I discovered it this way: Years ago I was very fond of a TV commercial for a bank. Citibank? Chase? I don’t know. To tell the truth, I don’t even remember much of the ad itself. My vague sense is that it portrayed a city — not with views of the Empire State Building and the like, but with shots of people waiting at street corners or other, similarly innocuous scenes, representing the kinds of unrushed moments in which a city dweller’s thoughts might be anywhere. What I do remember clearly is the music in the ad, which fit perfectly: a lilting clarinet solo, capturing the feel of a person’s wistful, private musing. (You can write me off as a stooge manipulated by marketing, but if I am, why can’t I remember the name of the bank?)
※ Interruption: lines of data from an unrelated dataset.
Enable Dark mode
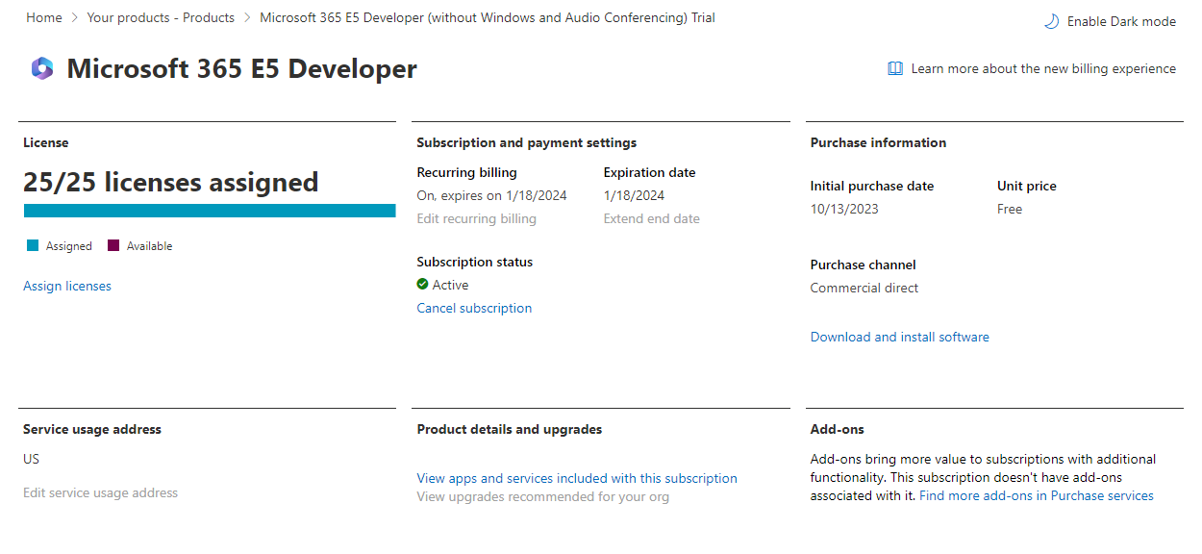Image resolution: width=1202 pixels, height=554 pixels. tap(1110, 21)
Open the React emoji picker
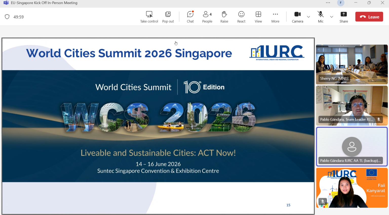 241,16
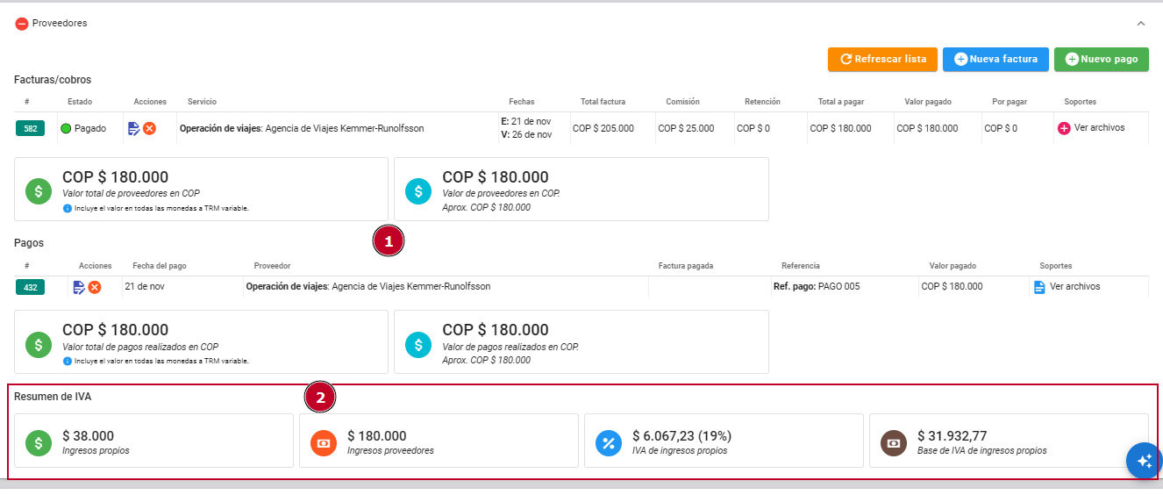Viewport: 1163px width, 495px height.
Task: Open Ver archivos for invoice 582
Action: pos(1091,128)
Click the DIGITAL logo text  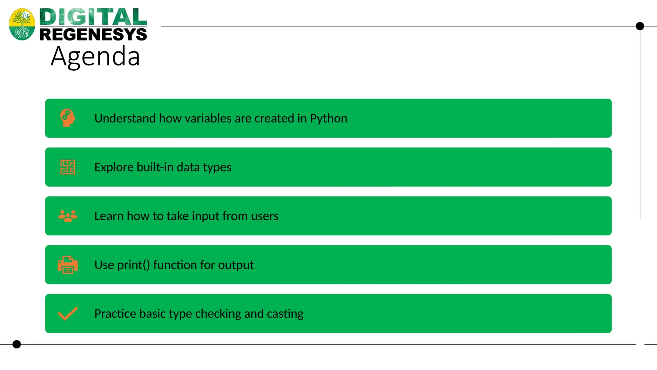(x=93, y=17)
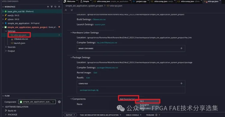Click the plus icon in Workspace header

[x=48, y=7]
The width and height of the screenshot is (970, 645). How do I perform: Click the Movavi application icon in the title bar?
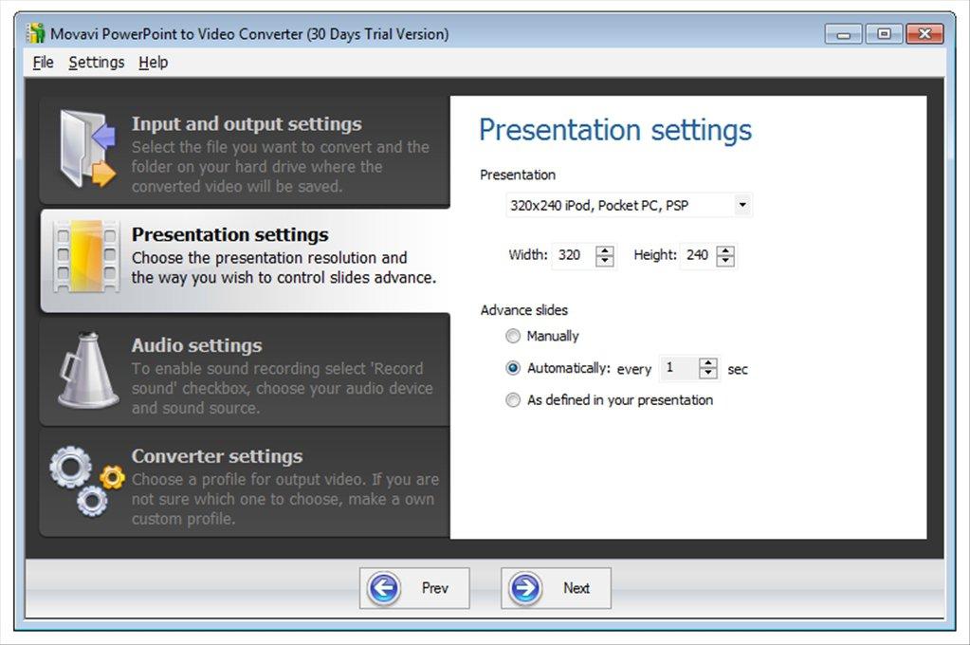pyautogui.click(x=36, y=32)
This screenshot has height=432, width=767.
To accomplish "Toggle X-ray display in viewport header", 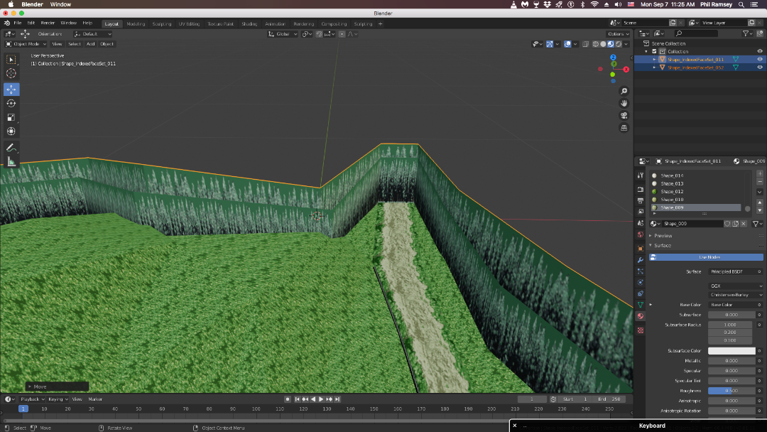I will tap(585, 44).
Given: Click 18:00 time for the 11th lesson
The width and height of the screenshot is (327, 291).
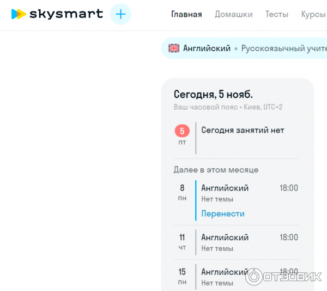Looking at the screenshot, I should 289,237.
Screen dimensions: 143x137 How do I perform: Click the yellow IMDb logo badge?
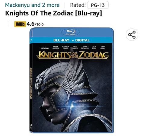click(x=20, y=24)
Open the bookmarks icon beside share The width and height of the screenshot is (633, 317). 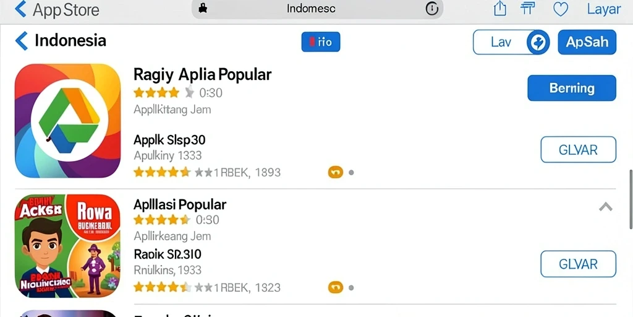click(528, 9)
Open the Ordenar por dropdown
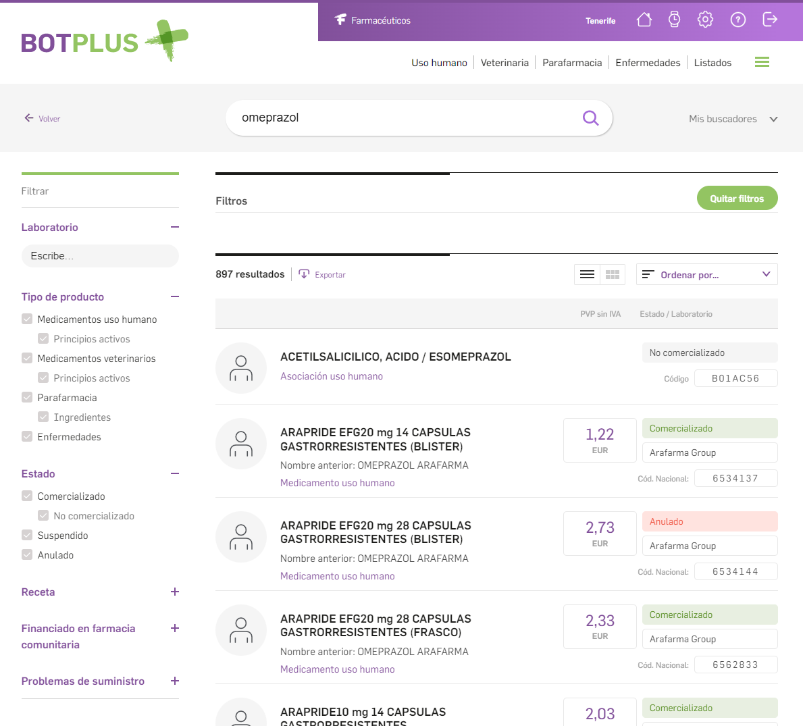803x726 pixels. (706, 274)
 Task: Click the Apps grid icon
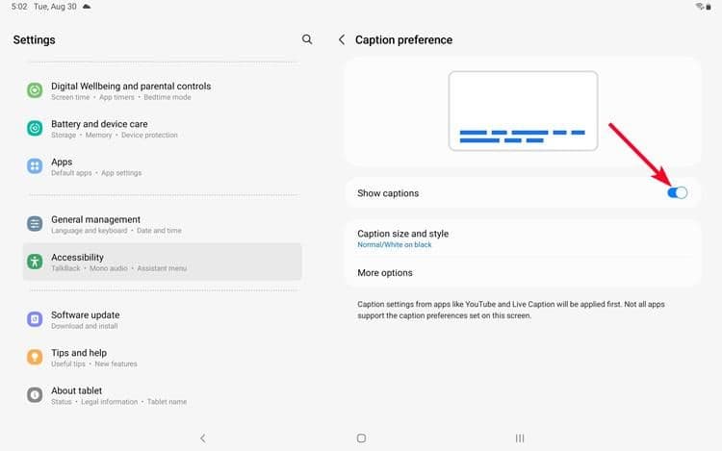click(x=35, y=166)
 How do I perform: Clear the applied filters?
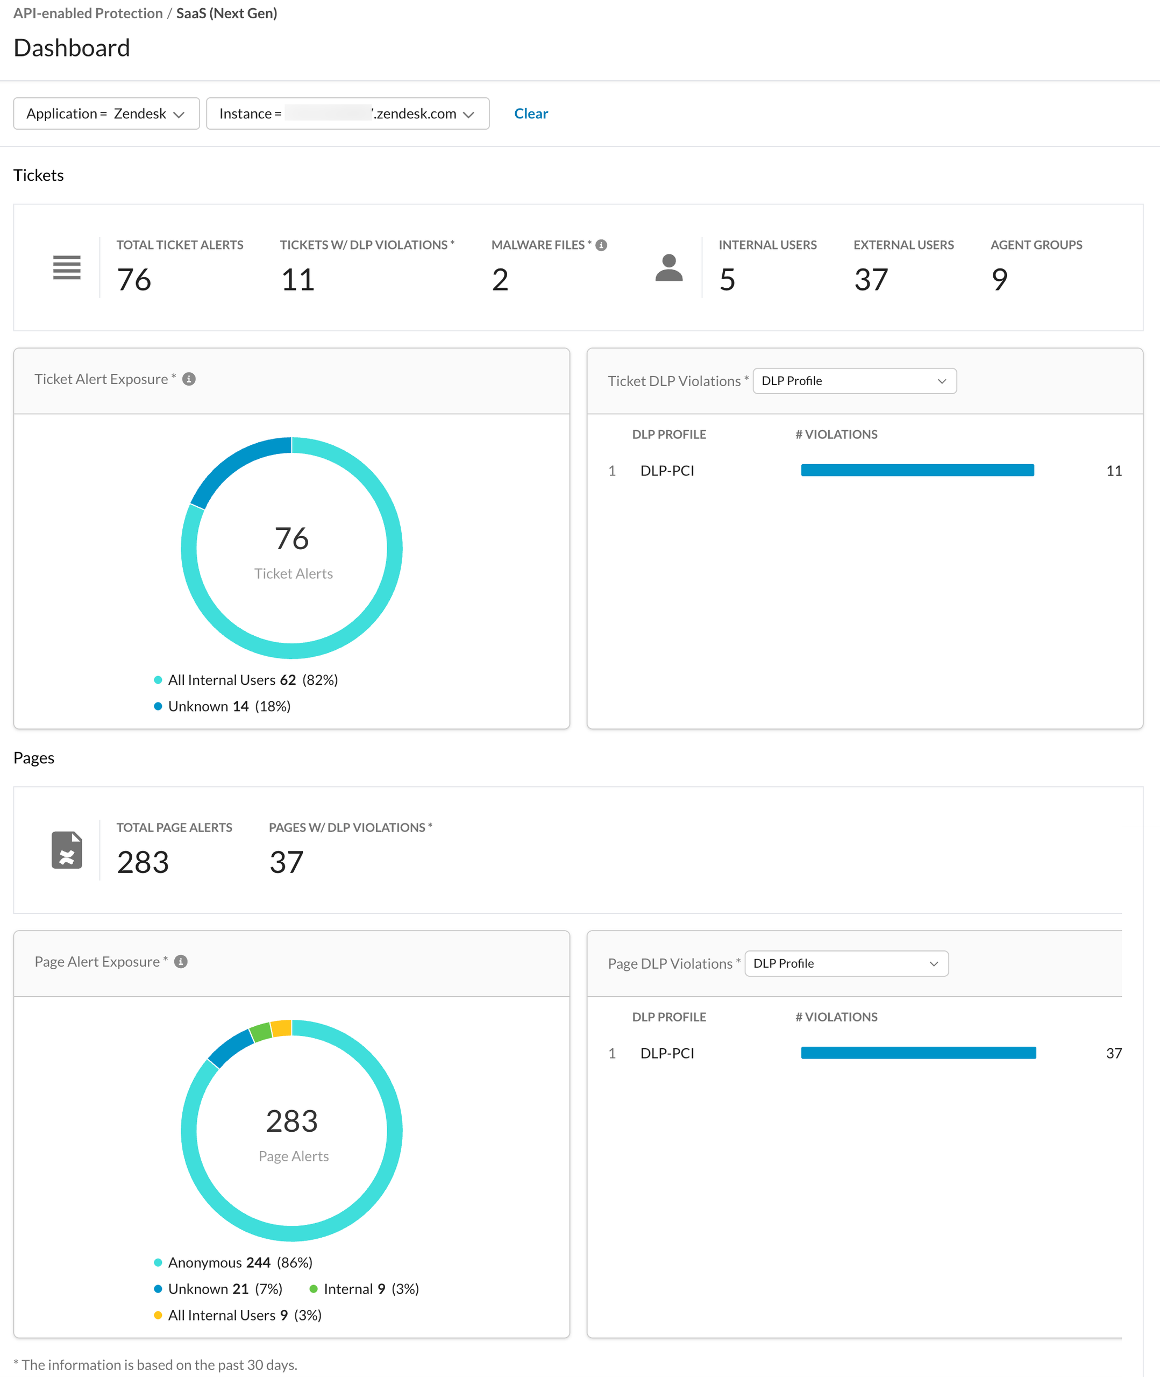531,114
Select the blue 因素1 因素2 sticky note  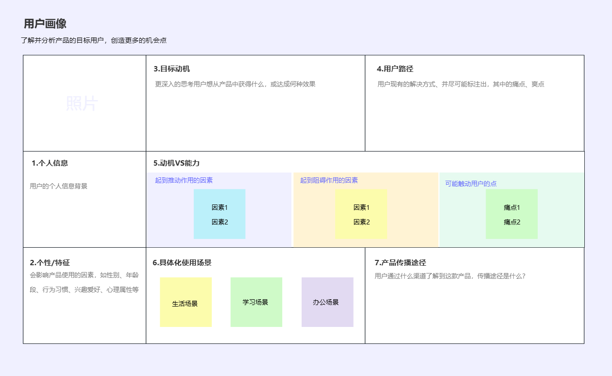[220, 214]
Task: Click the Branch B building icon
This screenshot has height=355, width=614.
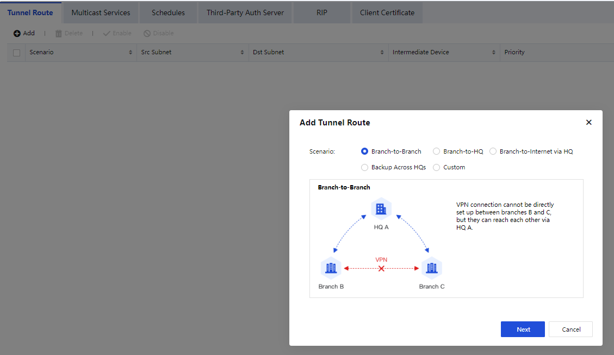Action: [x=331, y=268]
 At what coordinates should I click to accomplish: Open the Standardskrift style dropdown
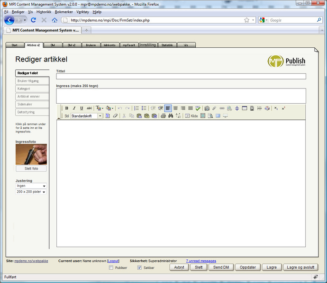(87, 116)
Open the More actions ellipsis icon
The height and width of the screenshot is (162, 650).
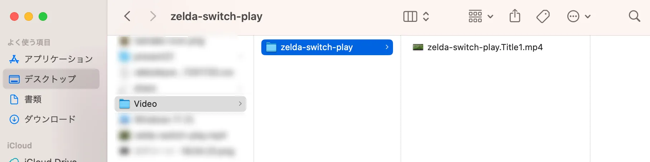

One day, in a bookstore, I heard the music from the ad. I asked the store clerk about it and learned that it was track number three, “How Am I To Know?”, from the CD The Benny Goodman Sextet. I went to a nearby music store and bought it immediately.
And I play it still, often at this time of year. The euphoria of summer is over; the rush and requisite cheer of the holidays are still aways off. It is a good time for reflecting on where we’ve been, where we might go. The Benny Goodman Sextet is good music for such reflection.
My only advice is to skip the track “Four Or Five Times,” on which Goodman proves that prodigious skill on the clarinet does not make one a singer. It reminds me of the great, smoking record Sonny Side Up, with Dizzy Gillespie and two tenor saxmen, Sonny Rollins and the underappreciated Sonny Stitt – which includes Dizzy’s endearingly bad vocals on “Sunny Side of the Street.”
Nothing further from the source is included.